Method for manufacturing metal foam

Abstract

The present application provides a method for manufacturing a metal foam. The present application can provide a method for manufacturing a metal foam, which is capable of forming a metal foam comprising uniformly formed pores and having excellent mechanical properties as well as the desired porosity, and a metal foam having the above characteristics.

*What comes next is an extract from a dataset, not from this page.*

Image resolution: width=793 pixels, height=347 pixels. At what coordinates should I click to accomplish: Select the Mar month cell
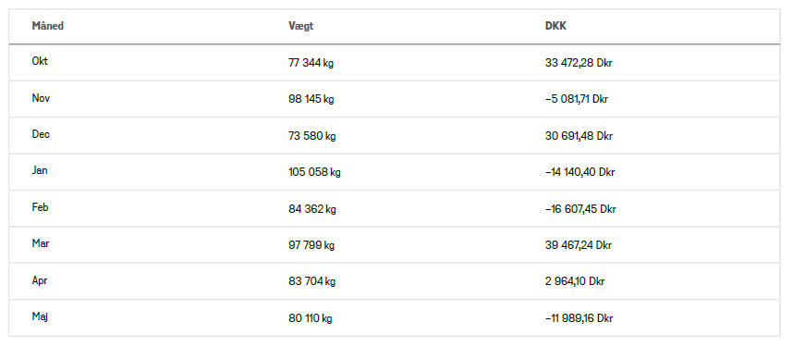41,243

In addition, the present application can provide a method capable of forming a metal foam in which the above-mentioned physical properties are ensured, while being in the form of a thin film or sheet, within a fast process time, and such a metal foam.

Claims

1. A method for manufacturing a metal foam comprising: preparing a structure using a slurry, applying an electromagnetic field to the structure, wherein the slurry consists of a metal component, an organic binder, and optionally solvent and/or binder, wherein the metal component comprises a conductive metal having a relative magnetic permeability of 90 or more, wherein the metal component comprises, on the basis of weight, 30% by weight or more of the conductive metal, and wherein the metal component to which the electromagnetic field is applied is in the form of powder.

2. The method for manufacturing a metal foam according to claim 1, wherein the conductive metal has a conductivity at 20° C. of 8 MS/m or more.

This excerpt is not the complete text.